Copy the lines below word for word, leaving out the picture.

— START Entries —

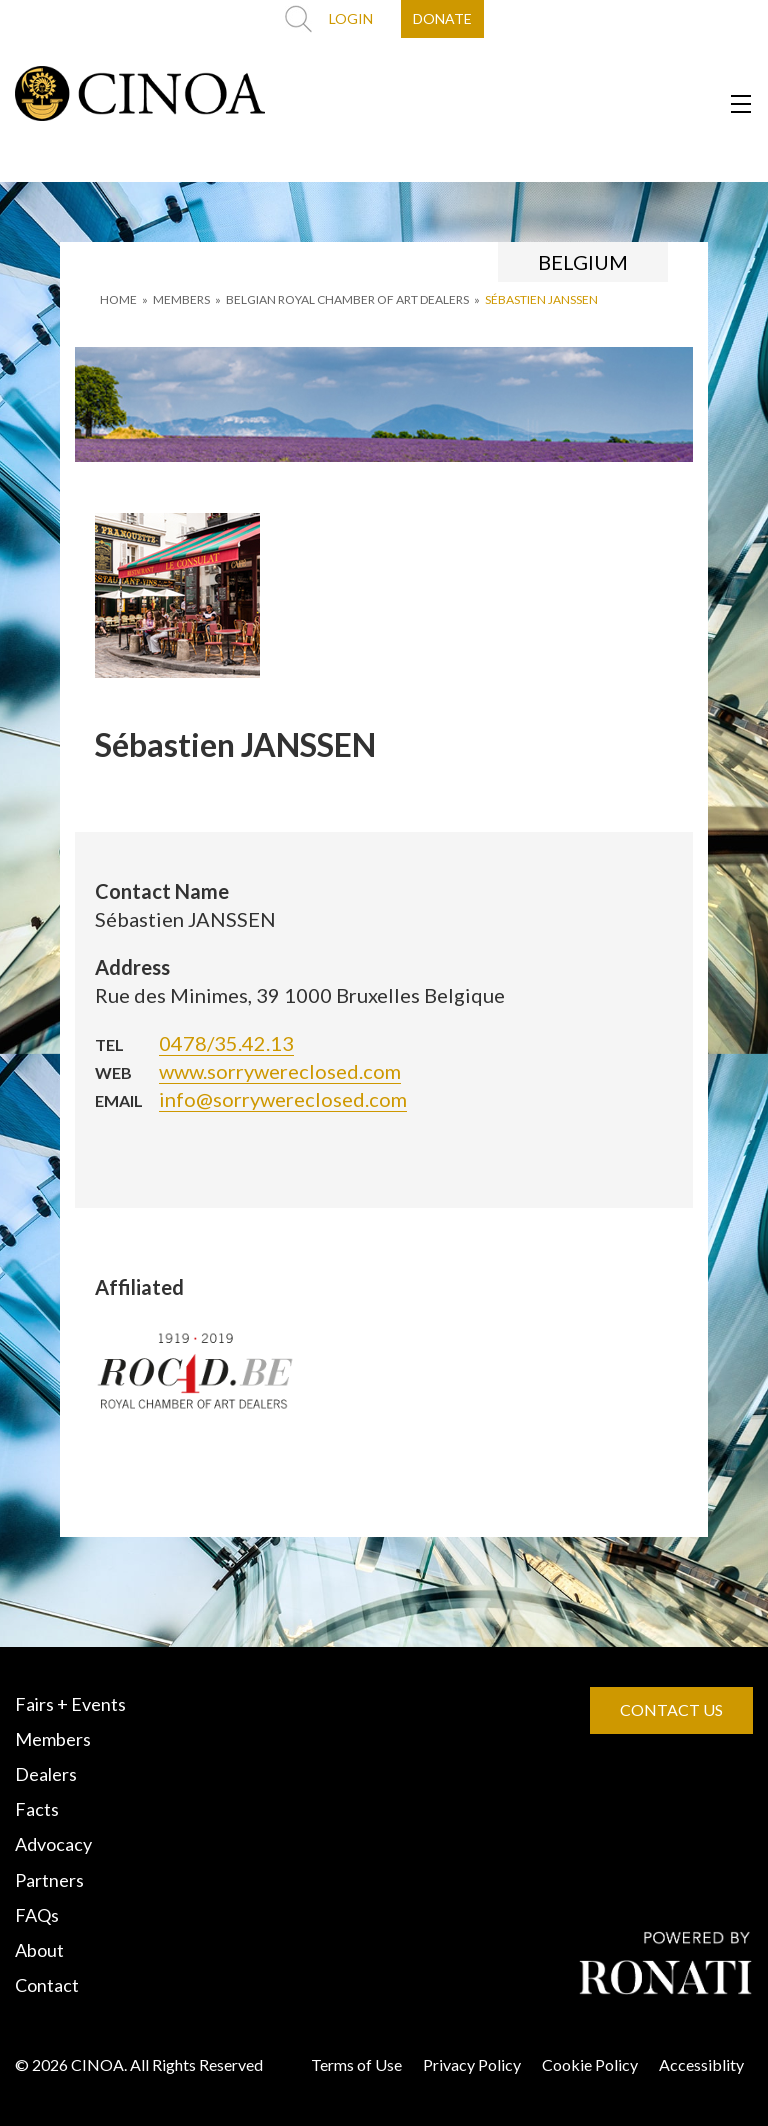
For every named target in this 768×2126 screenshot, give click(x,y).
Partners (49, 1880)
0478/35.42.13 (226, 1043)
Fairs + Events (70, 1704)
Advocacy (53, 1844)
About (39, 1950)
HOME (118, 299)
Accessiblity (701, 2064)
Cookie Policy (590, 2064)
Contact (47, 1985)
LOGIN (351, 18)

— END Entries —

• Task answer:
For every named target in this 768×2126 screenshot, give click(x,y).
Partners (49, 1880)
0478/35.42.13 (226, 1043)
Fairs + Events (70, 1704)
Advocacy (53, 1844)
About (39, 1950)
HOME (118, 299)
Accessiblity (701, 2064)
Cookie Policy (590, 2064)
Contact (47, 1985)
LOGIN (351, 18)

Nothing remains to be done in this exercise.